Another $13 million will be pumped into redeveloping Cameron Rd, but a transport lobby group has raised concerns that the now $60.5 million project lacks trees.
Tauranga City Council announced yesterday
that it had approved the extra funding on top of the $45 million Crown Infrastructure Partners grant approved last year.
The Bay of Plenty Times has sought clarification about the $2.5m not covered by the grant or funding top-up.
The council said the extra $13m would cover "the nationwide construction sector cost increases which have occurred since the project was approved".
The council said it would also allow for community requests around "connectivity, safety and amenity outcomes" in the project.
The project aims to futureproof Cameron Rd to support a larger population on the Te Papa Peninsula, where the council proposes to allow denser housing - more townhouses and apartments.
The first stage includes peak-hour bus lanes in both directions, a two-way cycleway and walkway improvements, among other changes.
In response to the funding announcement, Greater Tauranga spokesperson Heidi Hughes said it was important to reassess the project and ensure the outcomes would match the extra spending.
Previously, however, the group had flagged its concerns about a lack of trees in final designs released last month.
Responding to a render of the intersection of Third Ave and Cameron Rd, Greater Tauranga spokesperson Sue McArthur said the group was "disappointed" with the grass berms and lack of trees on the sides of the road, which has established trees in the median strip.
McArthur said trees would encourage people to use public transport and shift their dependency away from cars.
"If we can make those transport corridors cool, pleasant and enjoyable, it's going to greatly motivate the travel change choices that people are going to need to make in the future."
McArthur wanted shady trees planted on the side of the road "where there will be people gathering, walking, using public transport and cycling".

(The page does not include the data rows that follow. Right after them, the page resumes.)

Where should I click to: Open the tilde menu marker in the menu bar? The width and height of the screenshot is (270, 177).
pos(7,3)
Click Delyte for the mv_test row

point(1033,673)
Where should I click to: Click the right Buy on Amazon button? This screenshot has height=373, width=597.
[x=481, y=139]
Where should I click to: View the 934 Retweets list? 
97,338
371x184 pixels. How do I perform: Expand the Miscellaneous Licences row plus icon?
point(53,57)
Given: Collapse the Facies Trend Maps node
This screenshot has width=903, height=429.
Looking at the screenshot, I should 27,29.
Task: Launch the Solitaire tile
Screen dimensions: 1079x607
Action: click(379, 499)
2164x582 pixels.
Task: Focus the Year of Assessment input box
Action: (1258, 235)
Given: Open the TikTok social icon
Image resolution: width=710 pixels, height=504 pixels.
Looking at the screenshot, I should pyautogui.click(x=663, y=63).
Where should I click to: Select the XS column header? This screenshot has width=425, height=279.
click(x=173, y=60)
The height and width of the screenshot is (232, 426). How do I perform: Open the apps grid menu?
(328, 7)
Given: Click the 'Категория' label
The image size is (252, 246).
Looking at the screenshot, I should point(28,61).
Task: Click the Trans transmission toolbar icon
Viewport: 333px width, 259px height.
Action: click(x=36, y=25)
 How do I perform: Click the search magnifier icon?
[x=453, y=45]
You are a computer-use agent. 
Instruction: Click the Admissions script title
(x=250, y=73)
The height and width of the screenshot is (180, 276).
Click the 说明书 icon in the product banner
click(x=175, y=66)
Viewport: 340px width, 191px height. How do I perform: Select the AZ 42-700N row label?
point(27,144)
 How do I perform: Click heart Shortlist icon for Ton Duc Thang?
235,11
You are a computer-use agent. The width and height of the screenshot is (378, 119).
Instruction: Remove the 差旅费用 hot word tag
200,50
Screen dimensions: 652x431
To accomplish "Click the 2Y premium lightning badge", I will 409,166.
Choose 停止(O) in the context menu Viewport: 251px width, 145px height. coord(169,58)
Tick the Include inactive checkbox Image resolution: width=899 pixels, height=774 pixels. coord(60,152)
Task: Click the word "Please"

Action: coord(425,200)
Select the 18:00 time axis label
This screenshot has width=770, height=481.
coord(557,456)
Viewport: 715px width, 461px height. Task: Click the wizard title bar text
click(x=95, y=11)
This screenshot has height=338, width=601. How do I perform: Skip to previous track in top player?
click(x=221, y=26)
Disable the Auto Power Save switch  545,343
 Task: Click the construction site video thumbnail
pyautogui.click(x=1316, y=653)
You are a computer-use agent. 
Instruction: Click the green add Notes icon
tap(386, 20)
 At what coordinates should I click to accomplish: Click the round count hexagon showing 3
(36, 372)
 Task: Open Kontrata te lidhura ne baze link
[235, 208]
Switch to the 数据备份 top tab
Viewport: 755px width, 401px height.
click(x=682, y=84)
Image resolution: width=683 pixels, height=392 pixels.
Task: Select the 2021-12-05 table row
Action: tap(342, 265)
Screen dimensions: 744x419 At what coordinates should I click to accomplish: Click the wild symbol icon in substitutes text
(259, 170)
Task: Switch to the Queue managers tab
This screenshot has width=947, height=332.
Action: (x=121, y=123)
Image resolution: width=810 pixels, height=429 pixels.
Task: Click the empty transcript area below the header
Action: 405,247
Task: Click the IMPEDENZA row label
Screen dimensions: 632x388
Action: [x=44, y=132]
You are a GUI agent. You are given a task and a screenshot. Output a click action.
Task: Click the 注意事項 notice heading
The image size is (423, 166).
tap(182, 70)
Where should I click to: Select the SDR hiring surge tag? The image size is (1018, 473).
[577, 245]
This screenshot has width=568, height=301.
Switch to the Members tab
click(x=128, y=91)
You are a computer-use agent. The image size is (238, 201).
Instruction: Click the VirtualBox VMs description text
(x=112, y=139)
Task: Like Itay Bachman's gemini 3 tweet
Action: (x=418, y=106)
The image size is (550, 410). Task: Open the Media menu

"In order for that whole intensification process to be successful, there really does need to be a beautification of that whole area," she said.
McArthur said "many cities in the world" planted trees on the sides of streets which benefited the "movement" and "wellbeing" of people.
"Beautiful street trees are probably the single biggest infrastructure investment a city can make to transform its appearance for the wellbeing of its people.
"Already with the climate crisis we're seeing shrubs and greenery on the sides of roads dying off because it's too dry.
"I think we have a much better opportunity to improve that corridor by planting trees there rather than grass."
She said the project did not take advantage of the opportunity to "really transform Cameron Rd to a really beautiful avenue lined with trees".
"We think it's really lacking at the moment, and we think the council can do a much better job than what they are currently showing us."
Social scientist Carole Gordon said she was "quite passionate" about trees on Cameron Rd after seeing the designs.
"We shouldn't just be talking about a road… we should be talking about the total environment that helps meet our climate change goals in the bigger sense," she said.
"Trees are a carbon sink. They create the oxygen we need. If we really care about people as well as the planet, we need to plant trees."
Gordon said Cameron Rd had the potential to become "a gorgeous boulevard".
"We need to view Cameron Rd as a corridor, not a motorway," she said.
"Then we can consider wider planning issues such as beautification and amenities for people, not just cars."
Tauranga City Council's director of transport Brendan Bisley said trees and plants were a "major feature" in the revitalisation of Cameron Rd and the existing trees were "much loved" by the community.
Plans showed the majority of new plantings would be in the median strip and this area would be the "most likely" to grow mature trees, he said.
"As construction gets underway and landscaping details are finalised, we will continue to review the situation to find the right mix of trees and smaller plants."
Bisley said plants and trees had many benefits including creating spaces that people wanted to spend time in, providing shade and supporting wildlife corridors to help offset urban development.
He said the project was a "significant step" in supporting future growth in Tauranga.
"The upgrades will ensure existing and future communities have greater and safer travel choices to get people where they need to go."
Changes included part-time bus lanes, a new two-way cycleway and improvements to make the area more walkable, attractive and community-friendly, Bisley said.
"This includes native plantings that reflect the history of the area and attract bird life."
Bisley said the council was aware some trees would need to be removed as part of the project but any removals should be "a last resort" and plans should be modified or adjusted "where possible" to ensure as many trees as possible were retained.